▶ [What needs to be done]
The answer should be one number only, namely how many lines of the records hold the word "computer".

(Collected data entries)
++++

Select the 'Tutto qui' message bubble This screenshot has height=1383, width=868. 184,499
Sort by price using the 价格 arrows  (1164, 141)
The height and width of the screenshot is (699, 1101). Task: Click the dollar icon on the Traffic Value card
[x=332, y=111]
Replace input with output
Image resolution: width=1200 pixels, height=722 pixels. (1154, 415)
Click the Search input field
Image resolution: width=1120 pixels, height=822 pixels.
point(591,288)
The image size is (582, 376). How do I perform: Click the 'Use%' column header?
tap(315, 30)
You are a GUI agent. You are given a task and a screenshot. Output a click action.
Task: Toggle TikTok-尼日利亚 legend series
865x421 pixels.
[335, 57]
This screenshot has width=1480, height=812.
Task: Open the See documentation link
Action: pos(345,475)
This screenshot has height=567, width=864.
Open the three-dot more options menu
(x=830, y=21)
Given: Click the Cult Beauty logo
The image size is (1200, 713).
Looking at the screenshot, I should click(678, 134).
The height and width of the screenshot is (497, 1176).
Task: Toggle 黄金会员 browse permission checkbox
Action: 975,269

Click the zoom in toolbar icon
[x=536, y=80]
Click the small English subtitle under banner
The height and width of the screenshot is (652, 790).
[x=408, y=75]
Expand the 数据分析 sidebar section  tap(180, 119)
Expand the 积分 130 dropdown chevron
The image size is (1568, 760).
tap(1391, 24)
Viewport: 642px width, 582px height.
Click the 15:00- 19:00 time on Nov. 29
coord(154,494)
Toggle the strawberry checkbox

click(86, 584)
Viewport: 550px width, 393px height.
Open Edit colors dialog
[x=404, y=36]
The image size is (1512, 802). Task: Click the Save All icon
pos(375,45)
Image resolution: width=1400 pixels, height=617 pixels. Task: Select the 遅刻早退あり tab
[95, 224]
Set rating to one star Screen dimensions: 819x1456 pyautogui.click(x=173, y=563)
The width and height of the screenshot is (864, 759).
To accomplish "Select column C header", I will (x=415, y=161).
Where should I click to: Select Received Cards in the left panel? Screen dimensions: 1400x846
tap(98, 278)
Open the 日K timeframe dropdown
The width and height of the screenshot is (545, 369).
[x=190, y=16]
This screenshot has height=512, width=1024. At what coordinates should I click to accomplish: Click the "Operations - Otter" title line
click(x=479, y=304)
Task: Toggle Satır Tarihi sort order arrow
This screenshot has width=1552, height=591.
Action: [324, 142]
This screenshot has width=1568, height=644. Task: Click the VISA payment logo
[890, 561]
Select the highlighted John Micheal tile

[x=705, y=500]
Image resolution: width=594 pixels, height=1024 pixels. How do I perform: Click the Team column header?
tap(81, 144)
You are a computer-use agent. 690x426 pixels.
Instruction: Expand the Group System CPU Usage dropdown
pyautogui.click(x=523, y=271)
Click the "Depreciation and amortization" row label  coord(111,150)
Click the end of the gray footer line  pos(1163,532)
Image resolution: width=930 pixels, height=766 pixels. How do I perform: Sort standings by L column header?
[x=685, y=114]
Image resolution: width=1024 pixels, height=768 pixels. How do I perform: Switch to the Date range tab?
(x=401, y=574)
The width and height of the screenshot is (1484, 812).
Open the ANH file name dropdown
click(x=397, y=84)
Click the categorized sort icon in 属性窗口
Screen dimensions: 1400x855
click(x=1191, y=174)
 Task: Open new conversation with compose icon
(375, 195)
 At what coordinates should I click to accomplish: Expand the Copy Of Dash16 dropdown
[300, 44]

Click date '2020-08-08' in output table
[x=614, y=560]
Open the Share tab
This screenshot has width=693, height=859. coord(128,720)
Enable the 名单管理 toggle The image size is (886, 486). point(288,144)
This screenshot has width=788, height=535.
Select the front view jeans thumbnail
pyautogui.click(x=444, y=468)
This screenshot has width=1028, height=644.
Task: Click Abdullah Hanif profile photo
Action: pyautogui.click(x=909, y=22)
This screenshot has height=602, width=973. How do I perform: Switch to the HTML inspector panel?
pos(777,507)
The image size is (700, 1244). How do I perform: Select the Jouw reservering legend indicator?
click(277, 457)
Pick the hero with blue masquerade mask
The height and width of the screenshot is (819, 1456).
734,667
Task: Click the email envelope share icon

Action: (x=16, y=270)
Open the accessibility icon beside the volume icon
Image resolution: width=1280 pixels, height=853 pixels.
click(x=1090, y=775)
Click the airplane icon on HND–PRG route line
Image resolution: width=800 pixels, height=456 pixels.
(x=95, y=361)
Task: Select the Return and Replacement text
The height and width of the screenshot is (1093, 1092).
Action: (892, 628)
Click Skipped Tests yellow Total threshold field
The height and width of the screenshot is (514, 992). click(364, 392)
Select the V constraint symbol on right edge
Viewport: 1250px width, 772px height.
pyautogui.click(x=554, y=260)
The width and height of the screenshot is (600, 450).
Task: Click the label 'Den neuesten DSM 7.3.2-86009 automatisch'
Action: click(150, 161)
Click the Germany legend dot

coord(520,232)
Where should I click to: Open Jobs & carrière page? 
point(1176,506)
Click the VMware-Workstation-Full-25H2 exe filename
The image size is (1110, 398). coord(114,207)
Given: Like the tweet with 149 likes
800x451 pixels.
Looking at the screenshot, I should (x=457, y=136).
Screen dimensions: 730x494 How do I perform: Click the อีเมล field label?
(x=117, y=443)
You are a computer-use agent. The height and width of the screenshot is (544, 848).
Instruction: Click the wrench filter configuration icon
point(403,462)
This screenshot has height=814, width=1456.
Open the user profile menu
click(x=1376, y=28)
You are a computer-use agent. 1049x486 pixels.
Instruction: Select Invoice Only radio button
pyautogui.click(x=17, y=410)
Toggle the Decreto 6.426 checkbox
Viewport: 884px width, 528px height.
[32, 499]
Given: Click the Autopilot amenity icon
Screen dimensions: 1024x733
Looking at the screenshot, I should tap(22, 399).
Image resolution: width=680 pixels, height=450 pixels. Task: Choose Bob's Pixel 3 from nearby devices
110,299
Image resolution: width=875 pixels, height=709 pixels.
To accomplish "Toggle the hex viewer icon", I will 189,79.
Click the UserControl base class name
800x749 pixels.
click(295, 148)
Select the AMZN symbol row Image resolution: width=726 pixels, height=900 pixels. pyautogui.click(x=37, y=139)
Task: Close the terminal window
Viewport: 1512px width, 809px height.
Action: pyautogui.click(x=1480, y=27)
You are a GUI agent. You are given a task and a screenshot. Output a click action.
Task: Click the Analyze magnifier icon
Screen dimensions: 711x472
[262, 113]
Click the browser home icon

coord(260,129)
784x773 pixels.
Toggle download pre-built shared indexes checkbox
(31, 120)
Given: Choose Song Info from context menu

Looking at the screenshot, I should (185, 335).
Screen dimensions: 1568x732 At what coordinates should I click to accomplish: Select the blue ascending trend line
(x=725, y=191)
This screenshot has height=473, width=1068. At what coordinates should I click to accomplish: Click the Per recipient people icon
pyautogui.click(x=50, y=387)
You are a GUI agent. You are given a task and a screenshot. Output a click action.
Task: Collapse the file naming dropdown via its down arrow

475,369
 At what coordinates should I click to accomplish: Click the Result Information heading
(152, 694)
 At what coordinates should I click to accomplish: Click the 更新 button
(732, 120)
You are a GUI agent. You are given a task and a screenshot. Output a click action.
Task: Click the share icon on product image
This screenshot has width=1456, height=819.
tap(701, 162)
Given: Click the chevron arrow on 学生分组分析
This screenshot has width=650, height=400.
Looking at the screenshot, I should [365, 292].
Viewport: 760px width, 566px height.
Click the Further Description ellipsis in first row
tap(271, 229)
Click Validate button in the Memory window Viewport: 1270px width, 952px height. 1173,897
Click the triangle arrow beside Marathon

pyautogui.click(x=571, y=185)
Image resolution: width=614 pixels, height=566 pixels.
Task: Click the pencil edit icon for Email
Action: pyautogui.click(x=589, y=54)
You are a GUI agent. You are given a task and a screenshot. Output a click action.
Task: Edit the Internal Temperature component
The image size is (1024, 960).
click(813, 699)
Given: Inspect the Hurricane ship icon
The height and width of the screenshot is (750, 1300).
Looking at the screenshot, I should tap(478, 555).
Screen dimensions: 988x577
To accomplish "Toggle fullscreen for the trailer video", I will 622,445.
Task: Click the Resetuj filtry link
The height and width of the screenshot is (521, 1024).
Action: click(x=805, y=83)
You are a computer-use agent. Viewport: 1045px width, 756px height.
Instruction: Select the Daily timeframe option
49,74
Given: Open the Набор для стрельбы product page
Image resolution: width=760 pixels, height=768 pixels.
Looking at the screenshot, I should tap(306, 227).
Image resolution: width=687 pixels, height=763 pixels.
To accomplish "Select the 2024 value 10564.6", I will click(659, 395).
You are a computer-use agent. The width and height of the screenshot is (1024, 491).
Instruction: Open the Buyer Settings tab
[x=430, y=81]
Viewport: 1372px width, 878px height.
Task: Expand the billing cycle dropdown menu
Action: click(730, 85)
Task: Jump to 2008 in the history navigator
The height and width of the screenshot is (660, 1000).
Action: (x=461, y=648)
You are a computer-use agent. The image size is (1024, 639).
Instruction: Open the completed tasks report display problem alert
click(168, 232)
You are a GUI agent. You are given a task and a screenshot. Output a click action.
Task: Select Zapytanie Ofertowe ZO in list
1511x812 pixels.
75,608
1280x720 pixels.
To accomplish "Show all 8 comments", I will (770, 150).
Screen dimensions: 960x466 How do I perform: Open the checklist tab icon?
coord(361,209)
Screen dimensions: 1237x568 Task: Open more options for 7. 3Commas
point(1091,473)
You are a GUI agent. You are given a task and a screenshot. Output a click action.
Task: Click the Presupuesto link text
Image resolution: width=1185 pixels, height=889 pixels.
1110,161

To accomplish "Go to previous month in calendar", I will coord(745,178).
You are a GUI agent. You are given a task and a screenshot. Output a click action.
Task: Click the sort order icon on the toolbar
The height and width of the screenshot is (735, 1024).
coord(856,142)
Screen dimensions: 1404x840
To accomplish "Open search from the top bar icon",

++++

▶ [Solved exercise]
6